Сквозь наплывающий сон я слышала, что сестра звала меня…
Я с огромным трудом разлепила веки – надо было вставать. В соседней комнате лежала больная одинокая Элюша с дорогими красивыми игрушками. Часы на моём столике показали без десяти восемь.
«Через 10 минут с работы придёт мама. Она поиграет с Элей. А я хочу спать», — сказала я себе и сладко заснула. Кажется, сестра вновь позвала меня…
Я проспала до самого утра. А утром меня разбудил папа. Открыв глаза, первый взгляд я бросила на часы – полвосьмого! Опаздываю на лекцию! И вдруг в тишине сонной комнаты раздался глухой, страшный папин голос: «Эля умерла…»
…Я долго натыкалась на разные вещи и мебель, ходя по комнате; обезумевшими глазами смотрела на плачущих родителей и родственников. И на пустую Элину кровать, с которой почему-то не убрали яркого цветастого одеяла и груды игрушек… На полу, рядом с Элиными тапочками в виде розовых зайчат, валялся, широко улыбаясь, динозаврик Венька…
На тумбочке сидела Барби в свадебном платье, лежали мозаика, книга «Алиса в стране чудес» и фантики от конфет… Моя сестра не могла умереть! Нельзя! Невозможно! Маленькие голубоглазые девочки не должны умирать! Не должны!!!
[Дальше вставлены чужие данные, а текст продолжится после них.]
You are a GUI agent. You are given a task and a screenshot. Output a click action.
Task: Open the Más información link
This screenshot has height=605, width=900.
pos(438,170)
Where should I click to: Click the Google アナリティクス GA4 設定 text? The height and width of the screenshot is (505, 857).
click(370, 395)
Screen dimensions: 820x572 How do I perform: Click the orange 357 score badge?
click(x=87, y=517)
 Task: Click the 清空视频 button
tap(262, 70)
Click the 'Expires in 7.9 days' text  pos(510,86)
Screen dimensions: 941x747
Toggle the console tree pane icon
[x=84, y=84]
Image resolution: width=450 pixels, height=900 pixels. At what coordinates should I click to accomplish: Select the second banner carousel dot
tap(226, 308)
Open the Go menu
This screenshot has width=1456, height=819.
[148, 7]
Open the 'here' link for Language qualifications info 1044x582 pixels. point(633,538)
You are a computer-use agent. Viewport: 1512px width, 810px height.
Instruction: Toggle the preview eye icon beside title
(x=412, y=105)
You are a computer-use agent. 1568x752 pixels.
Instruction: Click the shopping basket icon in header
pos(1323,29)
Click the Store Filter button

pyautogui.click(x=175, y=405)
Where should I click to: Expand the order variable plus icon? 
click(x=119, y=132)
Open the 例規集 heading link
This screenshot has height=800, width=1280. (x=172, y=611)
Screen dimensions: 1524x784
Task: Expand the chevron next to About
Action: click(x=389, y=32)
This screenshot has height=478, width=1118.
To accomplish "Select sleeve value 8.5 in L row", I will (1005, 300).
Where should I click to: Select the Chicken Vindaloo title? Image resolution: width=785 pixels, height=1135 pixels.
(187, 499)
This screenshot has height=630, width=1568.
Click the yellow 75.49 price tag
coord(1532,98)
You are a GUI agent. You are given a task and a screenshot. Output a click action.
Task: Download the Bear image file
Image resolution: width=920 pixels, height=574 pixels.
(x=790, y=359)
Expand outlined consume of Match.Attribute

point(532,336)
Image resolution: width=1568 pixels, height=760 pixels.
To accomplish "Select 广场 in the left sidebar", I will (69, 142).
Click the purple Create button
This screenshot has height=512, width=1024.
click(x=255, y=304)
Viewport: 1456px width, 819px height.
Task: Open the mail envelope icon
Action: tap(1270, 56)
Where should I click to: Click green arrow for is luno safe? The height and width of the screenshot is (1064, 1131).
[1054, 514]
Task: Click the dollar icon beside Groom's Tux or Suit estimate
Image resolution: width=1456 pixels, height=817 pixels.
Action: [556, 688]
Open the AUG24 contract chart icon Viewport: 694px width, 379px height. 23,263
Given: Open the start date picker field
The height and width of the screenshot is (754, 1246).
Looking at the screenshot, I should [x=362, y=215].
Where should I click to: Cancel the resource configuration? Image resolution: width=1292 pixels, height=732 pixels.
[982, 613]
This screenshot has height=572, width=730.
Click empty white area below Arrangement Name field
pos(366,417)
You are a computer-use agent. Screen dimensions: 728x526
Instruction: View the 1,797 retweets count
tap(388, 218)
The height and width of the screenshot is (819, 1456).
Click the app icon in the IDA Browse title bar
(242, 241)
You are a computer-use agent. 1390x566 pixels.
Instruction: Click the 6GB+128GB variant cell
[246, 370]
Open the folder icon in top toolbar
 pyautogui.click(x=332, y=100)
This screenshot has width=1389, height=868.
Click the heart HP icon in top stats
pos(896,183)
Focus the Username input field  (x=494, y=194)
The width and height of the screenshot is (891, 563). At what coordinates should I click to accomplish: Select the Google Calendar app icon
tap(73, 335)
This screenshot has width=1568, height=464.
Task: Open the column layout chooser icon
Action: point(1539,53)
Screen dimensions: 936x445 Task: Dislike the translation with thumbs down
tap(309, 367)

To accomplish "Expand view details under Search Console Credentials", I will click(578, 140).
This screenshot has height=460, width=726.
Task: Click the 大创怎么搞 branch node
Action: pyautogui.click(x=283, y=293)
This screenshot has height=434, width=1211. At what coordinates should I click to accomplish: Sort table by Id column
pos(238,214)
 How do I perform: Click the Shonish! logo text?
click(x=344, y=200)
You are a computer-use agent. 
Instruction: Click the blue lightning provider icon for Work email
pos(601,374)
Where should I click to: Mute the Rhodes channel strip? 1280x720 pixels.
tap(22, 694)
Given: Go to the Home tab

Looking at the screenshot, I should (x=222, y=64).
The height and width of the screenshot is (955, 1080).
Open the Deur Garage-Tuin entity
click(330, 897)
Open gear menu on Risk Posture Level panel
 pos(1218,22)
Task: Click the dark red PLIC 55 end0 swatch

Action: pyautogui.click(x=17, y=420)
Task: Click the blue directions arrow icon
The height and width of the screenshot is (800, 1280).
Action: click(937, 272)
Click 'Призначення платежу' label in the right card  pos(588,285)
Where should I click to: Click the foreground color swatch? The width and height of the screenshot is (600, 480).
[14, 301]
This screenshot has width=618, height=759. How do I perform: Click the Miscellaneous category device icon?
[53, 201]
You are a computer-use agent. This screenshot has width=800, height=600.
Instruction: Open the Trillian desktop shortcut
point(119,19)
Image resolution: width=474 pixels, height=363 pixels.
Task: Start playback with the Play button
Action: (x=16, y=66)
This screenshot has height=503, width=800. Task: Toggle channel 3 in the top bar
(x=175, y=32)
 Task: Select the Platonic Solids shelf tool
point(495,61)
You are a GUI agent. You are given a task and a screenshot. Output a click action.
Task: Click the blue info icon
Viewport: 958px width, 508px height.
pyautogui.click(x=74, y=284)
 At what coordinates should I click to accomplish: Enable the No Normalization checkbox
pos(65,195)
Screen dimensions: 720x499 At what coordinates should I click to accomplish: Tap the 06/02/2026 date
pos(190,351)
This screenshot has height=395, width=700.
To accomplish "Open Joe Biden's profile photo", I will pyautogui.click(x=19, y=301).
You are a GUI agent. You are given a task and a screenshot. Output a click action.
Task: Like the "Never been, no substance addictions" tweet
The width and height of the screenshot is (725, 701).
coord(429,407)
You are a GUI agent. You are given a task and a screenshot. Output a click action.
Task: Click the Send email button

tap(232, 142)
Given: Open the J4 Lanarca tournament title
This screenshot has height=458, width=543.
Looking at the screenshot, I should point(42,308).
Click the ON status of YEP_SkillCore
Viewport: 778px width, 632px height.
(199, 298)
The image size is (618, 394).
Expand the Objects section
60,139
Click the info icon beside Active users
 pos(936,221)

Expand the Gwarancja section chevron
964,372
Я не верила в Элину смерть, я не верила, что в синем гробу в белой кружевной косынке лежит Элюша, плотно сжав бледные губы, и на худом её пальчике – так и осталось пластиковое колечко с Микки Маусом.
Намного позже я приняла и поняла Элину смерть и то, что я не выполнила её последней просьбы, такой простой, такой несложной и прозрачной, – поиграть!
Почему так получилось? Почему именно в тот вечер я не поиграла с ней, не сказала тёплого слова, не поцеловала?! Или это постоянное тяжелое чувство вины дано мне для того, чтобы я всю жизнь признавала себя виноватой перед всеми людьми?
…Тогда, после смерти Эли, мне было очень плохо. И никакие слёзы и оправдания не приносили облегчения… «Но я же не телепат! Я не знала, что Элюша умрёт именно в эту ночь! Были и другие дни, когда мне было плохо, но я вставала и шла к сестре…» – оправдывалась я перед куклой Барби, но слёзы тоски невыносимо давили, и я понимала, что я – законченная эгоистка.
…В тот вечер я хотела покоя, отдыха. Помните реплику Старшего из сказки «Два брата» Шварца: «Оставь меня в покое!»? Правда, у Шварца всё заканчивается хорошо, как обычно бывает в сказках. А жизнь – не сказка, и я часто слышу в ушах просьбу Эли: «Поиграй со мной».
Поиграть с ней я не смогу уже никогда, как бы этого не хотела. Но, слава Богу, есть Таинство исповеди и причастия, есть верующие друзья, есть люди, которым надо помочь, есть Крест для спасения. И это значит – надежда есть. И каждый год, каждую, робко прокравшуюся в город, весну, я начинаю особенно тосковать по сестре; и когда эта тоска наполняет меня до краев и дышать – физически — больно, я прошу отца Михаила отслужить панихиду на Элиной могиле, и привожу ей букетики теплой растрепанной мать-и-мачехи.Сестра любила эти простенькие цветочки.